Building Team Time Zone, part 2: Ember Data and the Slack API

This is part two of a five part series on building Team Time Zone, a tool for helping distributed teams with the challenges of clocks and scheduling across multiple continents.

After some initial prototyping and planning, the next step was integrating the Slack API with Ember Data. I wanted to be able to fetch a list of users, load them into my local data store, and use the data to start building my user interface code. I wanted to tackle the login part last, so this assumed that authentication was solved.

Ember's testing support is really great. There are incredible tools provided by the community that make testing your app against a JSON API really fun. So I decided to build my Ember Data adapter code test-first, without even trying to hit the Slack API itself at all.

Mirage: building an Ember app without an API

ember-cli-mirage is one of the most important tools in my Ember testing workflow. It is a huge time saver. It was vital to building Team Time Zone.
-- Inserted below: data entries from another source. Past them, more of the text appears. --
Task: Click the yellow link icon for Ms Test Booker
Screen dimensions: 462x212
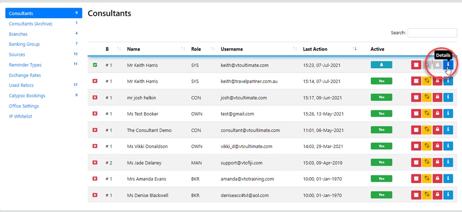Action: 427,114
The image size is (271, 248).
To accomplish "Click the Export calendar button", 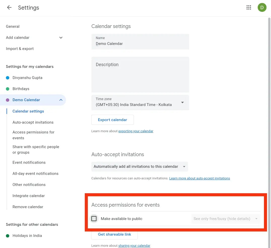I will click(113, 120).
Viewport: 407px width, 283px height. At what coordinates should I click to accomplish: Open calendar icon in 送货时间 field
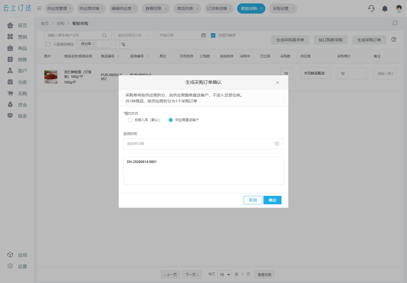(x=277, y=144)
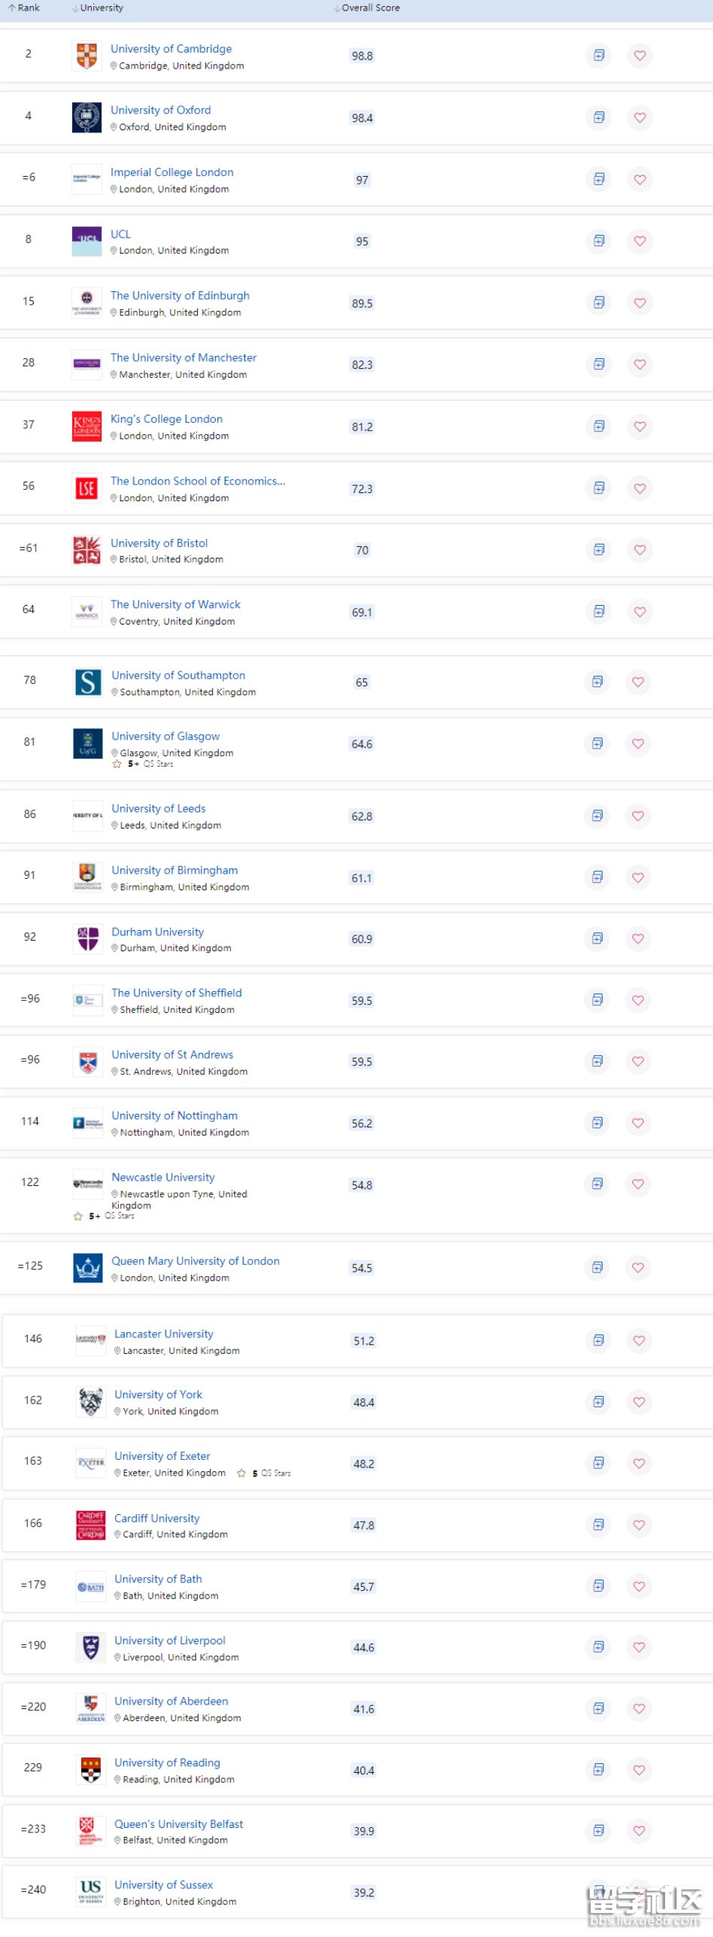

Just like a real API, Mirage responds to AJAX requests from your Ember app, returning JSON. The difference is that Mirage uses Pretender to catch the requests before they leave the browser.

So when you're building an app where the API isn't ready yet, you can write out a really simple stub with Mirage, and get on with the rest of your work. Then when the API is available, just turn off Mirage and hook up to your real data source.

Building a mock API in Mirage is really simple. Here's the first simple Mirage config I wrote:

import Ember from 'ember';

export default function() {
  this.get('/slack/users.list', function(db, request) {
    if (Ember.isNone(request.params.token)) {
      return { ok: false, error: 'not_authed' };
    }

    if (request.params.token === 'invalid') {
      return { ok: false, error: 'invalid_auth' };
    }

    return { ok: true, members: db.users };
  });
}

The call to get describes the URL of the API endpoint, in this case /slack/users.list. This maps to Slack's users.list API endpoint.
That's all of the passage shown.